Gargour versucht auch, an den Spreads zwischen kurzlaufenden und langlaufenden spanischen Staatsanleihen zu verdienen. Er kauft einjährige Bonds und wettet über Leerverkäufe auf fallende Kurse - also höhere Renditen - fünfjähriger Bonds. Je weiter sich die Papiere bei der Rendite auseinander entwickeln, desto besser für ihn. Auf der einen oder anderen Seite fällt immer etwas ab, solange die Papiere nicht in dieselbe Richtung marschieren. In den vergangenen Tagen ging seine Rechnung auf: Die Investoren leihen Spanien am liebsten für einen sehr überschaubaren Zeitraum Geld, die Kurse der Kurzläufer steigen, die Rendite ist deutlich gesunken - ihr Abstand zu den Längerfristigen hat sich vergrößert und somit Gargours Spanne.          

Leichtes Ziel: Spanische Banken

Andere Hedgefonds ticken ähnlich.
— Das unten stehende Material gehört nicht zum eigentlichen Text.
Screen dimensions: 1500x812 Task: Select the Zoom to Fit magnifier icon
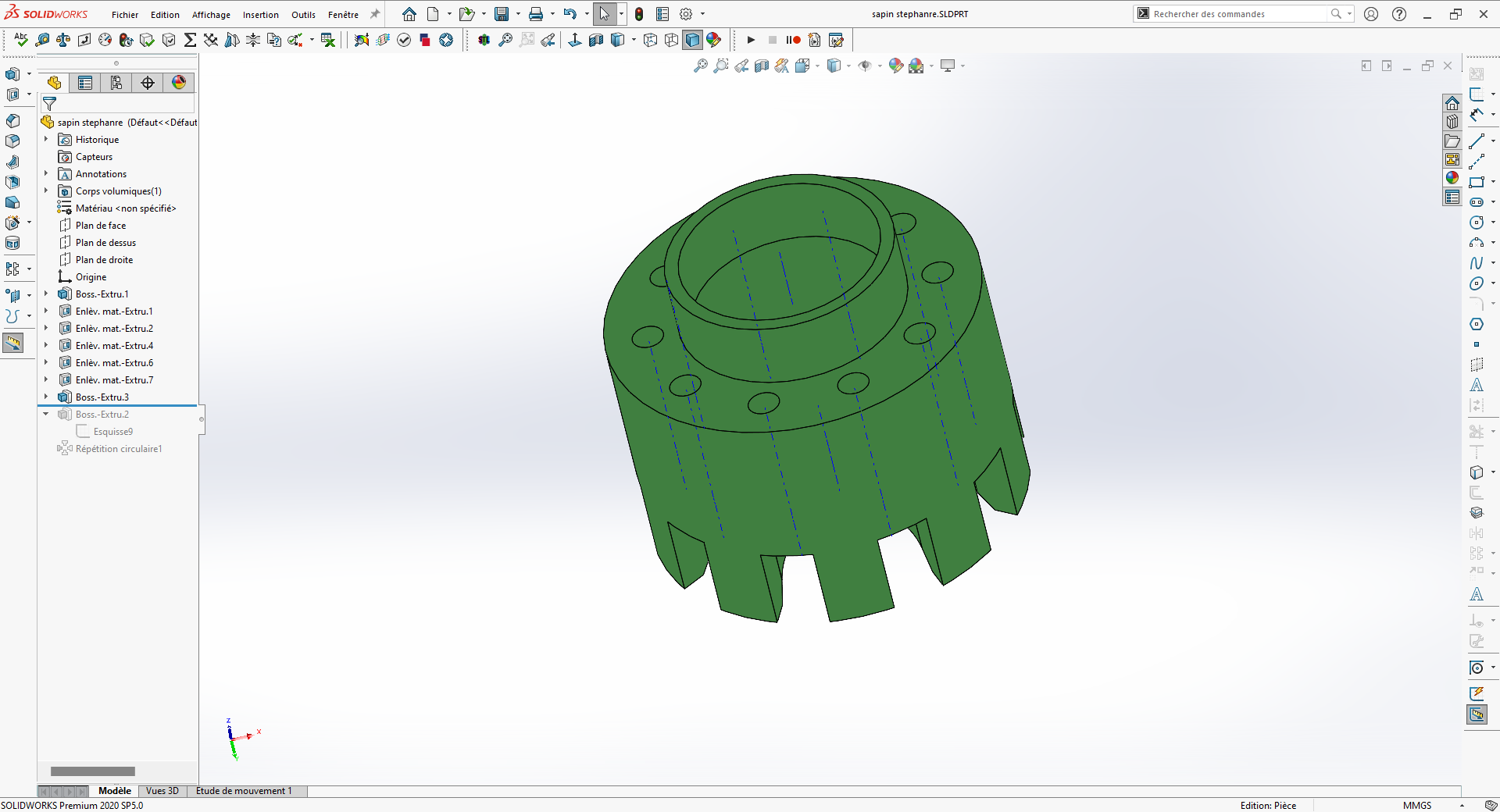700,66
Kaum einer verlässt sich darauf, dass die südeuropäischen Schuldenstaaten ihre Probleme schnell in den Griff kriegen. Man wettet genau auf das Gegenteil. "Der Ausblick für die Volkswirtschaften in der Peripherie bleibt trostlos", erklärte der Hedgefonds BH Macro unlängst.         

Viele gehen short auf spanische Banken, der Finanzsektor des Landes gilt als marode. Über neue Milliardenspritzen wird seit Wochen spekuliert. Selbst Schwergewicht Santander enttäuschte diese Woche mit seinen Quartalszahlen. Hedgefonds, die zu den heruntergeprügelten Aktienkursen der Institute nicht verkaufen wollen und erst einmal drinbleiben, bauen im Gegenzug Leerverkaufspositionen für andere spanische Aktien auf, um das Risiko zumindest zu begrenzen, berichten Insider.     

"Der Markt ist im Moment sehr unruhig", beschreibt Sandy Rattray vom Hedgefonds MAN Group die Lage. Dabei sei die Nervosität der Anleger eigentlich ein bisschen übertrieben. "Was wissen wir heute über Spanien, was wir vor drei Wochen noch nicht wussten?" MAN leistet sich ein vollautomatisches Computerprogramm, mit dem auffällige Preisentwicklungen und Trades an den Märkten beobachtet werden können. Quasi ein Seismograph. Im vergangenen Jahr konnte sich der Hedgefonds so frühzeitig gegen die Zuspitzung der Schuldenkrise in Griechenland absichern. Bei Spanien bleibt MAN im Moment noch ruhig. "Die Versicherungskosten sind stärker gestiegen, als es nach unseren Berechnungen eigentlich der Fall sein sollte", sagt Rattray, einer der Chefs der Strategie-Sparte.

Andere haben Spanien ohnehin schon abgehakt. Sie nehmen sich Frankreich vor, wo gerade der Präsidentschaftswahlkampf auf Hochtouren läuft. Vieles sieht danach aus, dass sich der konservative Amtsinhaber Nicolas Sarkozy seinem sozialistischen Herausforderer Francois Hollande geschlagen geben muss. Hedgefonds-Star Philippe Gougenheim, der bald mit einem neuen globalen Fonds an den Start gehen will, kauft schon jetzt fleißig CDS auf französische Staatsanleihen. "Frankreich ist ein sehr interessanter Fall", frohlockt er. "Wenn Hollande gewinnt, dann wird er als erstes den Staatshaushalt unter die Lupe nehmen - und der sieht mit Sicherheit nicht gut aus."